Does it make sense to convert a single dummy variable into a factor? I have an R lecture script infront of me, where we are using logistic regression to try to predict the probability that an observation belongs to the target class (e.g. y_i = 1) or not (e.g. y_i = 0). Hence Y is given as a vector of 0's and 1's.
Before running the regression our Prof. turns Y into a factor, but I don't really understand why. Does this have any influence on the accuracy of the prediction? Do all dummy variables have to be turned into factors before they can be used in a ML model?
 A: If a logistic regression model is being used, there will be no difference at all in performance between modeling Y as a factor or Y as an integer. It's possible that setting Y as a factor will change which class is being predicted (switch from predicting 0s to predicting 1s) so coefficients may be different, but as long as evaluation accounts for this, the performance will be the same.
I do know that in some kinds of models (for example, randomForest::randomForest()) turning Y into a factor tells the model to treat the task as a classification task rather than a regression. Perhaps your professor turned Y into a factor to ensure consistency in evaluation between different models.

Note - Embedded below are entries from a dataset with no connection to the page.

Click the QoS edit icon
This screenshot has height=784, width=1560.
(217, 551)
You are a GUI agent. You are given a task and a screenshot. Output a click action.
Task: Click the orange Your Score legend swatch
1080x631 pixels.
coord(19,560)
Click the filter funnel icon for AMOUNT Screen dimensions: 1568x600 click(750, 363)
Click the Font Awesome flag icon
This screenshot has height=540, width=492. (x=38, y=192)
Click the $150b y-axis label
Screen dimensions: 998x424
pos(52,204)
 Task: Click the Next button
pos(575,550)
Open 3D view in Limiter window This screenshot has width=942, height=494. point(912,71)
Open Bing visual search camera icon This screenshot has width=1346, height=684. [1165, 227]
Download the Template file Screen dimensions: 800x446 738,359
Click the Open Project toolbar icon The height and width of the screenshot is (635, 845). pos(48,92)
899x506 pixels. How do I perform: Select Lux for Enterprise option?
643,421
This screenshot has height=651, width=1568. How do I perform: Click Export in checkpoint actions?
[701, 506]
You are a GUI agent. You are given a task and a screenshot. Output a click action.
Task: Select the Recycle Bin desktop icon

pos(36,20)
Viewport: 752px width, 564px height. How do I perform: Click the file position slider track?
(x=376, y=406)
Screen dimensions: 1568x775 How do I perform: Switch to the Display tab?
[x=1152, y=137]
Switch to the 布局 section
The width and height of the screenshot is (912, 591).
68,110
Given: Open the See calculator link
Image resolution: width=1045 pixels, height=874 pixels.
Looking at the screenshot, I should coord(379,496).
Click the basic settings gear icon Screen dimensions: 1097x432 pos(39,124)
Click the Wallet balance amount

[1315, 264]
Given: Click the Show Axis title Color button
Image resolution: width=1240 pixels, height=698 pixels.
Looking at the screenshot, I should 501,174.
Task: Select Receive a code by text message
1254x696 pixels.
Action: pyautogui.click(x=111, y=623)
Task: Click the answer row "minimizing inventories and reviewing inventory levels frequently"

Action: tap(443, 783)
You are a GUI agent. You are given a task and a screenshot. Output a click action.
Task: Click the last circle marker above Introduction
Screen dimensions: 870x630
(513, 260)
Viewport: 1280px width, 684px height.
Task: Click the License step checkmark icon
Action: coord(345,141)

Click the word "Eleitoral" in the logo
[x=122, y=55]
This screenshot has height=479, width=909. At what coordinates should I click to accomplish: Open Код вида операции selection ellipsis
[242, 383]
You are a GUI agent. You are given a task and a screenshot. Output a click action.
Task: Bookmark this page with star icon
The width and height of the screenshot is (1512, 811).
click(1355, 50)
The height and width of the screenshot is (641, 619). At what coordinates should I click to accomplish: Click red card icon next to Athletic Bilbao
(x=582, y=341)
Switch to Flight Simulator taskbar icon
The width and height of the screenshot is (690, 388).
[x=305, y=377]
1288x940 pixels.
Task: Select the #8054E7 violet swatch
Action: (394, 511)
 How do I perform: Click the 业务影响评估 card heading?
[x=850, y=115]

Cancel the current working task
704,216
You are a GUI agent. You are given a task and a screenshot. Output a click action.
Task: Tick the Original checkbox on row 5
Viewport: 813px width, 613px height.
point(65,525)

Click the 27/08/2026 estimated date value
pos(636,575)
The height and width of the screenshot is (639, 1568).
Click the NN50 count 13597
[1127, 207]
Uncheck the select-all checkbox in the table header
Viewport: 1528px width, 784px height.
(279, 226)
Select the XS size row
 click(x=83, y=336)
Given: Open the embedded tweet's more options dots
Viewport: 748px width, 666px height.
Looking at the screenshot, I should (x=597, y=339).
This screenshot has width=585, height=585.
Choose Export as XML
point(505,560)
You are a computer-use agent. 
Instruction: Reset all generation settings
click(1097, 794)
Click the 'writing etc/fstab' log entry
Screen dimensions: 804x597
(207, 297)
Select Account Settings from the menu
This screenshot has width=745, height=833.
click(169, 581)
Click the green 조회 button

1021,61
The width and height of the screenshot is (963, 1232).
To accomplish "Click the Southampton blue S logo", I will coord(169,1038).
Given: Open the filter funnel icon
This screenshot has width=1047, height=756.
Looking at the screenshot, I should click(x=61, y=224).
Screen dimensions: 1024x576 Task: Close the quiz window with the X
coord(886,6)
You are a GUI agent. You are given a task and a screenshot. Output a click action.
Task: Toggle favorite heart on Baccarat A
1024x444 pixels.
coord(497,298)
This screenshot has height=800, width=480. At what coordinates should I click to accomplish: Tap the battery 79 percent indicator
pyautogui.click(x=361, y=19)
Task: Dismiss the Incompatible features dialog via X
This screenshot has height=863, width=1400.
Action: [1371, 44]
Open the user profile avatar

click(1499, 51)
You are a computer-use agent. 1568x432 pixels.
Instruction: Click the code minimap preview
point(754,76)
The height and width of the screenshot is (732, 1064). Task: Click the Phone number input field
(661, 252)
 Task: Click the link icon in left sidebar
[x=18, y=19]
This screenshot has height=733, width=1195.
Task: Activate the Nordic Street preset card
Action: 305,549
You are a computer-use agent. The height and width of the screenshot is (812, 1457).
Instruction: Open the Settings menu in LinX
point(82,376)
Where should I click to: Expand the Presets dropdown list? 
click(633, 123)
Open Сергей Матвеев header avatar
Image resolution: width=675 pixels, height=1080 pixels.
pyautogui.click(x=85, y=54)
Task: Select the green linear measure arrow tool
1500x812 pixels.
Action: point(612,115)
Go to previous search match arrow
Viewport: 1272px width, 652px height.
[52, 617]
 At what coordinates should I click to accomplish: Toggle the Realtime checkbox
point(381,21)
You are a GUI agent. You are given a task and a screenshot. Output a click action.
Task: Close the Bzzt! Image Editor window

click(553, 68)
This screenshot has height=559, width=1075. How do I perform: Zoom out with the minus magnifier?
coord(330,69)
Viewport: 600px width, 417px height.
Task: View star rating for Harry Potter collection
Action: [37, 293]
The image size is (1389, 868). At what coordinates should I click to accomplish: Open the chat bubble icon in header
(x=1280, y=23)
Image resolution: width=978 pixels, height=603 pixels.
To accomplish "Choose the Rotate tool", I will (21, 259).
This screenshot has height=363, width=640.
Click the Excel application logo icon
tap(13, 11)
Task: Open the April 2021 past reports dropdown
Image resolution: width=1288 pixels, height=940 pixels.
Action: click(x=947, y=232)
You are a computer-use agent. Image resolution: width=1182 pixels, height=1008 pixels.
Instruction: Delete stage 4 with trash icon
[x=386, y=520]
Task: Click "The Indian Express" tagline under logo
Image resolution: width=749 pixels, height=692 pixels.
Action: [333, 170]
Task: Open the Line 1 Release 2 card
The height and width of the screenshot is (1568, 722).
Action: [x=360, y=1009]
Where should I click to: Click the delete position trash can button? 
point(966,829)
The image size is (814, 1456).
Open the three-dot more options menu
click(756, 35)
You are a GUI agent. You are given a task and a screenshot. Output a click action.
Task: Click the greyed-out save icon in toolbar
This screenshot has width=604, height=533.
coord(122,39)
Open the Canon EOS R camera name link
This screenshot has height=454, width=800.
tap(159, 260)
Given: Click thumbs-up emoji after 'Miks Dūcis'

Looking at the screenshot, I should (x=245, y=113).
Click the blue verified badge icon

Treating y as a factor vs numeric variable is a separate issue from treating one of your features/covariates as a factor vs numeric variable. If you have a feature containing just 1s/0s, there will be identical performance regardless of whether you treat that feature as a factor or not. But, if a feature has 1s, 0s, and 2s, the function will create a different feature matrix (and will have different performance) if you treat the feature as a factor because it will create a dummy variables for 1s and 2s prior to running the model.